Image visualization with stackview

Image visualization with stackview#

In this notebook we will learn how to visualize images using stackview.

Most of the tools used here will not render in the website. You must execute this notebook locally to make use of stackview.

Usage#

You can use stackview from within jupyter notebooks as shown below.

import stackview

from skimage.io import imread, imshow

First we load an example image. The ´imread´ function allows to open common file formats such as TIF. To get a first glimps about the data, we print out its dimensionality using ´.shape´.

image = imread("../day2.1_image_segmentation/data/BMP4blastocystC3-cropped_resampled_8bit.tif")
image.shape

(86, 396, 393)

A common way for visualizing images is using the imshow function. It only works for 2D images and thus, we need to select a slice, for example the center slice.
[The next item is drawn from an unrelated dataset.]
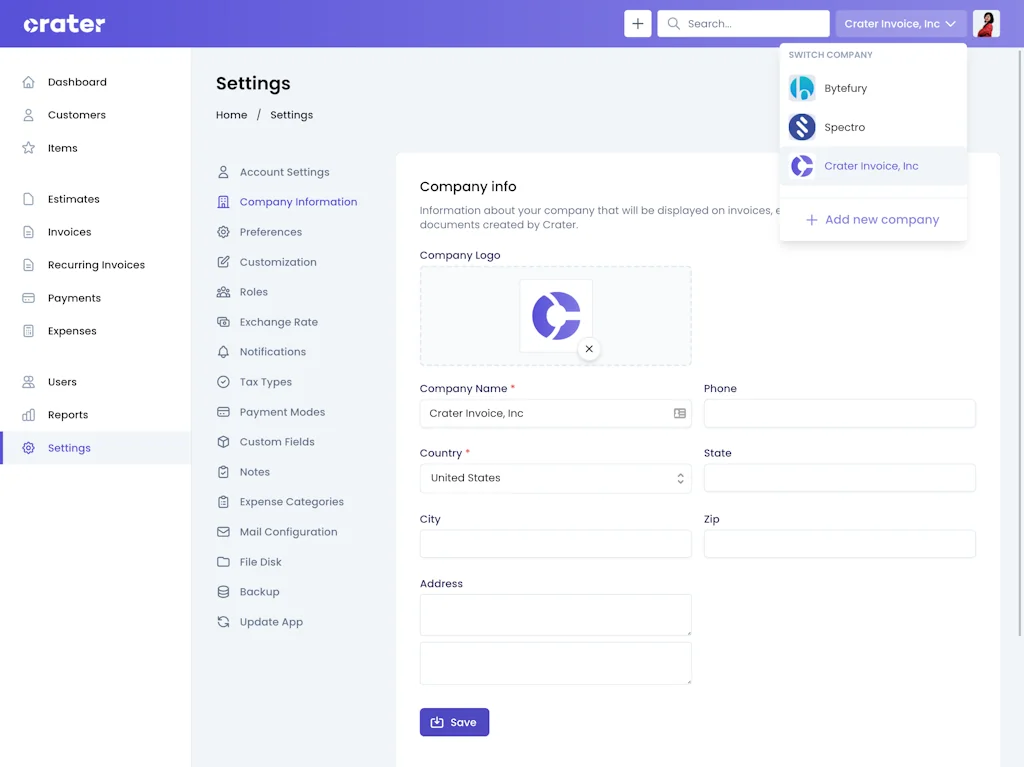Image resolution: width=1024 pixels, height=767 pixels.
Task: Click the Update App refresh icon
Action: (x=223, y=622)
center_slice = int(image.shape[0] / 2)

imshow(image[center_slice])

<matplotlib.image.AxesImage at 0x1ae8b7f02b0>

../_images/8c464e2de1a06225d76554271716c3e602688822d5e3a66b805511ef68662d7b.png

To get better overview about the image, its size and pixel intensity distribution, we use the stackview.insight function. Note that this is a 3D image. We are looking at a maximum intensity projection along the z-axis.

stackview.insight(image)

shape	(86, 396, 393)
dtype	uint8
size	12.8 MB
min	0
max	255

Slice#

You can also view it slice-by-slice. Note: This view will not render on the course website. You need to run the code locally or on the Jupyter-Hub of your institute, e.g. at Uni-Leipzig.

stackview.slice(image)

Picker#

To read the intensity of pixels where the mouse is moving, use the picker.

stackview.picker(image)

Curtain#

For visualization of an original image in combination with segmented image, the ´curtain´ may be helpful. Note: This segmentation just serves as example. We can do much better than that.

binary_image = image > 80

stackview.curtain(image, binary_image)

The curtain can also be partially transparent using the alpha value.
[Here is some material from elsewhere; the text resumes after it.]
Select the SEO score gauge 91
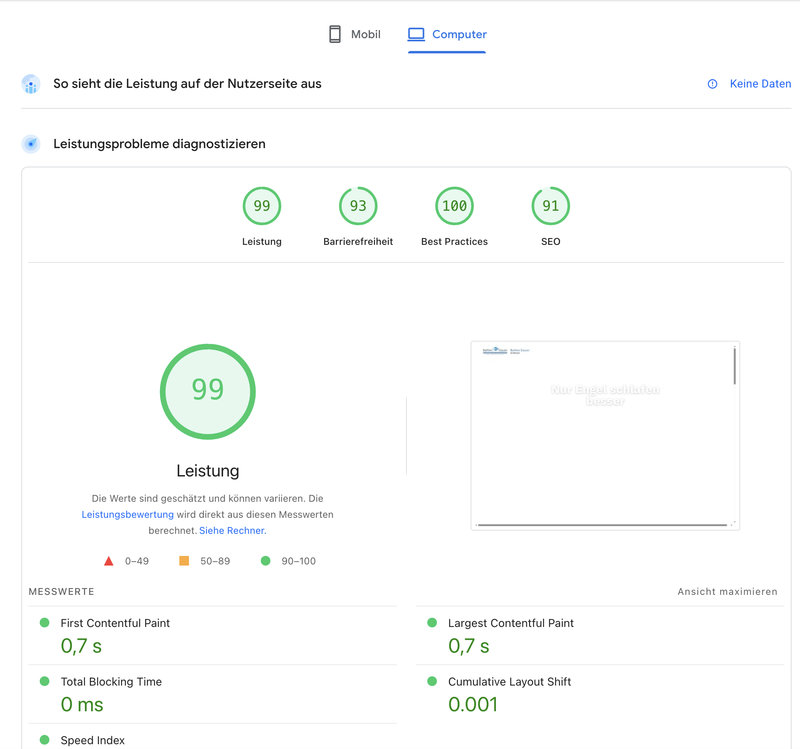(x=550, y=206)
stackview.curtain(image, binary_image, alpha=0.3)

The curtain also works with 2D data

Switch#

If there are many images you would like to inspect, for example fluorescent channels, you can pass them as dictionary or list to switch().
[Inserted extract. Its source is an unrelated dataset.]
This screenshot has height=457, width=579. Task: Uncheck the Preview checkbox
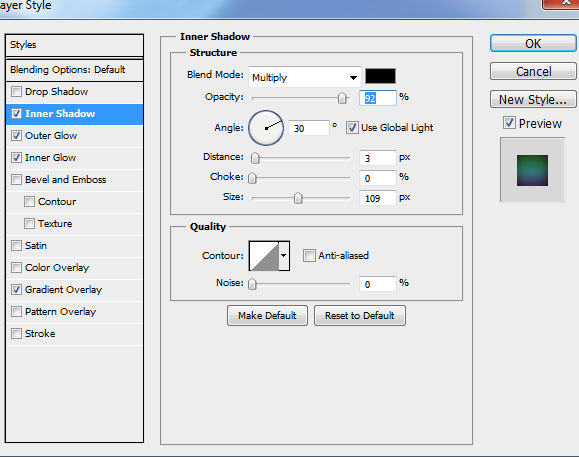(509, 123)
hela_cells = imread("../data/hela-cells.tif")
hela_cells.shape

(512, 672, 3)

From ´.shape´ we can read the dimensions of the image. Obvisouly, this image has three channels. We can extract these channels using what we learned about arrays: indexing.

# take the time and give variables good names.
# For example, when extracting channels, give them biologically meaningful names
lysosomes_channel = hela_cells[:,:,0]
mitochondria_channel = hela_cells[:,:,1]
nuclei_channel = hela_cells[:,:,2]

# and check that the name make sense.
stackview.insight(nuclei_channel)

shape	(512, 672)
dtype	uint16
size	672.0 kB
min	0
max	2832

Then, we can pass the channel images and corresponding descriptive names.

stackview.switch(
    {
        "Lysosomes":   lysosomes_channel,
        "Mitochondria":mitochondria_channel,
        "Nuclei":      nuclei_channel
    }
)

You can also configure corresponding color maps and show multiple channels at a time. You find an overview about possible colormaps here. Additionally, color maps called pure_ and a color are available.

stackview.switch(
    {
        "Lysosomes":   lysosomes_channel,
        "Mitochondria":mitochondria_channel,
        "Nuclei":      nuclei_channel
    },
    colormap=[
        "pure_magenta", 
        "pure_green", 
        "pure_blue"
    ],
    toggleable=True
)

Exercise 1#

Modify the code above to visualize the Hela nuclei in red and the mitochondria in cyan.

Exercise 2#

Use the picker tool to get an idea about the intensity in the nuclei.

Optional Exercise:#

Open an own multi-channel file and visualize its content.